━━ PASSAGE SHOWN ━━

The Commentariat -- March 1, 2015
Internal links removed.
David Newhauser of the National Journal: "Reports of Speaker John Boehner's demise have been greatly exaggerated." ...
... Alexander Bolton of the Hill: "Senate Republicans are fuming over the House GOP's decision to extend the standoff over the Department of Homeland Security (DHS), a move that they say uses up political oxygen and burns precious time on the legislative calendar."
Eric Lichtblau of the New York Times: U.S. "Immigration officials are moving to deport at least 150 Bosnians living in the United States who they believe took part in war crimes and 'ethnic cleansing' during the bitter conflict that raged in the former Yugoslavia in the 1990s. In all, officials have identified about 300 immigrants who they believe concealed their involvement in wartime atrocities when they came to the United States as part of a wave of Bosnian war refugees fleeing the violence there. With more records from Bosnia becoming available, the officials said the number of suspects could eventually top 600."
Shahien Nasiripour of the Huffington Post: "The U.S. Department of Education, under fire for its lackluster oversight of student loan contractors, said Friday it will terminate its relationship with five debt collectors after accusing them of misleading distressed borrowers at 'unacceptably high rates.' The surprise announcement follows years of complaints about allegedly illegal debt-collection practices by Education Department contractors, the department's seeming lack of interest in ensuring that borrowers are treated fairly, and the relative opacity of the entire operation." CW PS: Arne Duncan is the most corrupt tool in Obama's box. If you're looking for a cabinet-level department to eliminate, go for Education.

━━━
━━ INFORMATION ━━

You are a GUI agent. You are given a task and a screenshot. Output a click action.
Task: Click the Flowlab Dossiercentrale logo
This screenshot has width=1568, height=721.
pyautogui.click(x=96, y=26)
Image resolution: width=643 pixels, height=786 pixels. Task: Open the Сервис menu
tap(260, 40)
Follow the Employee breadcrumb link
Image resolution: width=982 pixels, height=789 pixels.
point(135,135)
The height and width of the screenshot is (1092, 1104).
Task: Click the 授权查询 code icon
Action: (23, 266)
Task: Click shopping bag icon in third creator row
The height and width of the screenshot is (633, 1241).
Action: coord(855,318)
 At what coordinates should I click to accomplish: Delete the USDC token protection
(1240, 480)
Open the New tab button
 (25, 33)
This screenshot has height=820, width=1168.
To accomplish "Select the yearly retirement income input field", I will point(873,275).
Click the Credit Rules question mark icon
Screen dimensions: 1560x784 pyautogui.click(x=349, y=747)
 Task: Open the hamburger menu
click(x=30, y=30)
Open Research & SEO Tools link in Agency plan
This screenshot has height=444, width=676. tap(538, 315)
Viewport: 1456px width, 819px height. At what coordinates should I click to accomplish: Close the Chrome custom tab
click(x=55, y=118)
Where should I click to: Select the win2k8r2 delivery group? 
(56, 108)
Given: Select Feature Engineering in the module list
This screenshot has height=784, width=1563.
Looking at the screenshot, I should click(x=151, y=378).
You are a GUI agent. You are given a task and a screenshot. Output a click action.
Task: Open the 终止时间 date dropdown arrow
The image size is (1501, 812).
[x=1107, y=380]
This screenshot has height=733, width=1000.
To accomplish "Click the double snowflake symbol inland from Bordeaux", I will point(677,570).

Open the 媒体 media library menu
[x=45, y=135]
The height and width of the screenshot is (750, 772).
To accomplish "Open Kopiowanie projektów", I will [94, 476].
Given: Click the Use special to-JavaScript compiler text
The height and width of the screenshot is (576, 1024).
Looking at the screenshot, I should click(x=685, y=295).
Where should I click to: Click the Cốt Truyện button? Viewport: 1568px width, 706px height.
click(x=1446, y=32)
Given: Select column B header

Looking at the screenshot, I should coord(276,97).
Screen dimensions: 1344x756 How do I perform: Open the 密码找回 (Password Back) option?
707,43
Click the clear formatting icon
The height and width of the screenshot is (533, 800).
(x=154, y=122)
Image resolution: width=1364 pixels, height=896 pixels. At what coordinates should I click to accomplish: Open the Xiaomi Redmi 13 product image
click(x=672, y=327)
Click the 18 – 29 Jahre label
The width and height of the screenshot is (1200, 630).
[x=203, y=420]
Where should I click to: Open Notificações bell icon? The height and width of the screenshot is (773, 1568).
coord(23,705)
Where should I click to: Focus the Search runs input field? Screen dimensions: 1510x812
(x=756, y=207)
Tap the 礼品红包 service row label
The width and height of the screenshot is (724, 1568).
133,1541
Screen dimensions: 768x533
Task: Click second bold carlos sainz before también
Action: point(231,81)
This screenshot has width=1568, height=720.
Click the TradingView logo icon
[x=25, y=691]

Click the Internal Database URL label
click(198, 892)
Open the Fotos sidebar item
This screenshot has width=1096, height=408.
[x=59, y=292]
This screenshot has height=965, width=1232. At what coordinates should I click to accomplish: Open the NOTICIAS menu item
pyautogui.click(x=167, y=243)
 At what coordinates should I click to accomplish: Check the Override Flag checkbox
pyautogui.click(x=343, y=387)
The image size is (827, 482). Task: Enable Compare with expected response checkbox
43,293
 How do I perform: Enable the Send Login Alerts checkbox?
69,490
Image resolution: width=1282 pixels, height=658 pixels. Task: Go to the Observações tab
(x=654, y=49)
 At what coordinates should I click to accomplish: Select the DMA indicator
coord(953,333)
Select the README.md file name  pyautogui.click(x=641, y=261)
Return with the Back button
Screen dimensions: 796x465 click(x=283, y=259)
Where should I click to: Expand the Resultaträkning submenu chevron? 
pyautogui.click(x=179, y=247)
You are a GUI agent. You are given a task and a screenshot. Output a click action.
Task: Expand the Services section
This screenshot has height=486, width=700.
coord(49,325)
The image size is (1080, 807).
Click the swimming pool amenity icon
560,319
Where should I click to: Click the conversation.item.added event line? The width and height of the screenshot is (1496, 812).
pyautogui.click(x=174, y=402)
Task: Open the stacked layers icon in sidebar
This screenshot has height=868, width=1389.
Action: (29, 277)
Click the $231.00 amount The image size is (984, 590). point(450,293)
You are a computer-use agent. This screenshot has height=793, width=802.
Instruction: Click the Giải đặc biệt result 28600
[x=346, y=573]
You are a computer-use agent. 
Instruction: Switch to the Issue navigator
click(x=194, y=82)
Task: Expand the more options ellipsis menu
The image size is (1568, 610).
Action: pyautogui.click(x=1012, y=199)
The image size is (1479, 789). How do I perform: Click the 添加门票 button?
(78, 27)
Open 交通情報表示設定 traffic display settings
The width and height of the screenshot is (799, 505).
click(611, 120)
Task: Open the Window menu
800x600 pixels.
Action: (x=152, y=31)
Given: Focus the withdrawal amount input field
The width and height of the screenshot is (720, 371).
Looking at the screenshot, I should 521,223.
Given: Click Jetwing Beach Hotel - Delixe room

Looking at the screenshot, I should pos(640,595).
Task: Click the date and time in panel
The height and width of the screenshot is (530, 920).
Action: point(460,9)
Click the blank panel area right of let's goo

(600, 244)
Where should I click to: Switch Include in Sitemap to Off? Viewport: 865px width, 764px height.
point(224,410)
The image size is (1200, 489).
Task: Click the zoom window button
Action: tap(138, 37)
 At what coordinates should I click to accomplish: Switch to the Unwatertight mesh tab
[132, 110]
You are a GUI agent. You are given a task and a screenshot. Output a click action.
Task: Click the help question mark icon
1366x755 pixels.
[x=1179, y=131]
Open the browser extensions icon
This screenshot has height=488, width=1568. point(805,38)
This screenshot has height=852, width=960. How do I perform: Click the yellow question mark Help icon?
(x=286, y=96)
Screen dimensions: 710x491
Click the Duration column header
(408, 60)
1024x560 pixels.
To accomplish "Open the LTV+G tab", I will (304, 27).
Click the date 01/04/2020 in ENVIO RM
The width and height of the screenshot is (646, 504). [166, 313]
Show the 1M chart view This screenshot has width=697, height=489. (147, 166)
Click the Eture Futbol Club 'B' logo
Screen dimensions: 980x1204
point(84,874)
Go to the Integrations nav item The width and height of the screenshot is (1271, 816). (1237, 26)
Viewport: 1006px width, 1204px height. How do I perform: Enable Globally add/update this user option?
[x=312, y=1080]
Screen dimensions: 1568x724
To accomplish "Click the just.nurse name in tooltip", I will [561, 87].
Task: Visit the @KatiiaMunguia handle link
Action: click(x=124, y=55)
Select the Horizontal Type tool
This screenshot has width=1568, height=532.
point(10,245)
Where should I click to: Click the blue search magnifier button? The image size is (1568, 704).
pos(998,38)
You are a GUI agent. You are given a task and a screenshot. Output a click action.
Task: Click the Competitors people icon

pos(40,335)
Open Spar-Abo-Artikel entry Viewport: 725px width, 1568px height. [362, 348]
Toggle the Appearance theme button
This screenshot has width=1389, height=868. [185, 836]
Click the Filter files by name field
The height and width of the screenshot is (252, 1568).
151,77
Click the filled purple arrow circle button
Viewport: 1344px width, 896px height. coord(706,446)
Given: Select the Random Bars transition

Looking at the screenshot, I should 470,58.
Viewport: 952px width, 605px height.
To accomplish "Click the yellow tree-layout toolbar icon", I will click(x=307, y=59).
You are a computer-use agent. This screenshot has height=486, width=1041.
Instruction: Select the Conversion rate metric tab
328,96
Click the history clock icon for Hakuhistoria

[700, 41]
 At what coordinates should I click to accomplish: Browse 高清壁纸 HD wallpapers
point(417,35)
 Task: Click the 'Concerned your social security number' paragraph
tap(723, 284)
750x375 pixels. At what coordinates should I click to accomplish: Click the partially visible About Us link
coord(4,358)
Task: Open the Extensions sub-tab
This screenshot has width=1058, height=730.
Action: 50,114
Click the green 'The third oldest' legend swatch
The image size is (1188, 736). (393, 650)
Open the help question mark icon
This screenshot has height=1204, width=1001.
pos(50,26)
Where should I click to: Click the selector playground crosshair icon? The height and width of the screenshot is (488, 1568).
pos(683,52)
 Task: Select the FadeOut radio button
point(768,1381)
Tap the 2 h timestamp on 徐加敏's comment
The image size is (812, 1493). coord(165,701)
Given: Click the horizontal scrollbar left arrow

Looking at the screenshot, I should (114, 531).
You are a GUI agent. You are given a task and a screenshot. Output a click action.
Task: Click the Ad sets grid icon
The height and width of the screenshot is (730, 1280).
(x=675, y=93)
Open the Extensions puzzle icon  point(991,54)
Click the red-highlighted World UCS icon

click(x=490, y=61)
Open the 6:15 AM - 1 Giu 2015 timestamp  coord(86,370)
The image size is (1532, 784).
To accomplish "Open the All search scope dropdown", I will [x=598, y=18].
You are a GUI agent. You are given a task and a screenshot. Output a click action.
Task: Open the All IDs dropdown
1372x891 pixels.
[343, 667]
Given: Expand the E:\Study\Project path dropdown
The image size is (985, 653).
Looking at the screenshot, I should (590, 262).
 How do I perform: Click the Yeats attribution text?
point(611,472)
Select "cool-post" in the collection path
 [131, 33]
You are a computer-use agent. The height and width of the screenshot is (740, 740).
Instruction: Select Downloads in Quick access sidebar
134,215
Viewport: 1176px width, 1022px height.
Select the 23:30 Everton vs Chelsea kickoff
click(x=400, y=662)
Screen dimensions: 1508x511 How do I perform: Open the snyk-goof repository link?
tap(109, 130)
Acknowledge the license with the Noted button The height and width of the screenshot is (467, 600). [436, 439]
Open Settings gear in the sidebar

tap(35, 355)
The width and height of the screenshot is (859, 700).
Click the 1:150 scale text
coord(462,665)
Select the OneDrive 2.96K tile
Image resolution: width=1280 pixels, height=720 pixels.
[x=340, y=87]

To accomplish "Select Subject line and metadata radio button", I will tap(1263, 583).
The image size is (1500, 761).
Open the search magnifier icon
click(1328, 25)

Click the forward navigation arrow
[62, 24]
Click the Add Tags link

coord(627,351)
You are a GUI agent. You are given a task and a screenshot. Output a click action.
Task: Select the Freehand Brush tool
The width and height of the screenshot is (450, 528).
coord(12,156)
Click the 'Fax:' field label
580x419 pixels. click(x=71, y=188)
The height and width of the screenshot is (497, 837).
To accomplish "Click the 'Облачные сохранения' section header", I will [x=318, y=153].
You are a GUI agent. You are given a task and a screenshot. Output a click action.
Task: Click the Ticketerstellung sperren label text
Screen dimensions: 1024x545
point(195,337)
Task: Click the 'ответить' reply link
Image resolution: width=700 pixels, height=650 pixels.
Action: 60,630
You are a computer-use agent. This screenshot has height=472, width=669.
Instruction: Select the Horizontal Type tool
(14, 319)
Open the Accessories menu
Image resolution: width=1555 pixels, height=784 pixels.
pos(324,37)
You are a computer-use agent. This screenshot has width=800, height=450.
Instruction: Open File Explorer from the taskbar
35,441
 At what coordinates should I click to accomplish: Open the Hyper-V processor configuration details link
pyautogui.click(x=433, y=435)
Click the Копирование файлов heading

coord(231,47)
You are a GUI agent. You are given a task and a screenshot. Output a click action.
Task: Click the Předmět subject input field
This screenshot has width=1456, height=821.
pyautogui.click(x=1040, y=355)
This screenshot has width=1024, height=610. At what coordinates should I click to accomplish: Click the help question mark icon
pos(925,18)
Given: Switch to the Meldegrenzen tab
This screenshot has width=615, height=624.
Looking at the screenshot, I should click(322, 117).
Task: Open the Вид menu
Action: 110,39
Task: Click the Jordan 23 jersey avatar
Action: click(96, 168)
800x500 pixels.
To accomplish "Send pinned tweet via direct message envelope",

━━━

▸ **WHAT IS NEEDED**
Would you return the part of the news roundup above that falls between "Shahien Nasiripour of" and "go for Education.", inclusive, copied word for word?

▸ **ANSWER TO THIS TASK**
Shahien Nasiripour of the Huffington Post: "The U.S. Department of Education, under fire for its lackluster oversight of student loan contractors, said Friday it will terminate its relationship with five debt collectors after accusing them of misleading distressed borrowers at 'unacceptably high rates.' The surprise announcement follows years of complaints about allegedly illegal debt-collection practices by Education Department contractors, the department's seeming lack of interest in ensuring that borrowers are treated fairly, and the relative opacity of the entire operation." CW PS: Arne Duncan is the most corrupt tool in Obama's box. If you're looking for a cabinet-level department to eliminate, go for Education.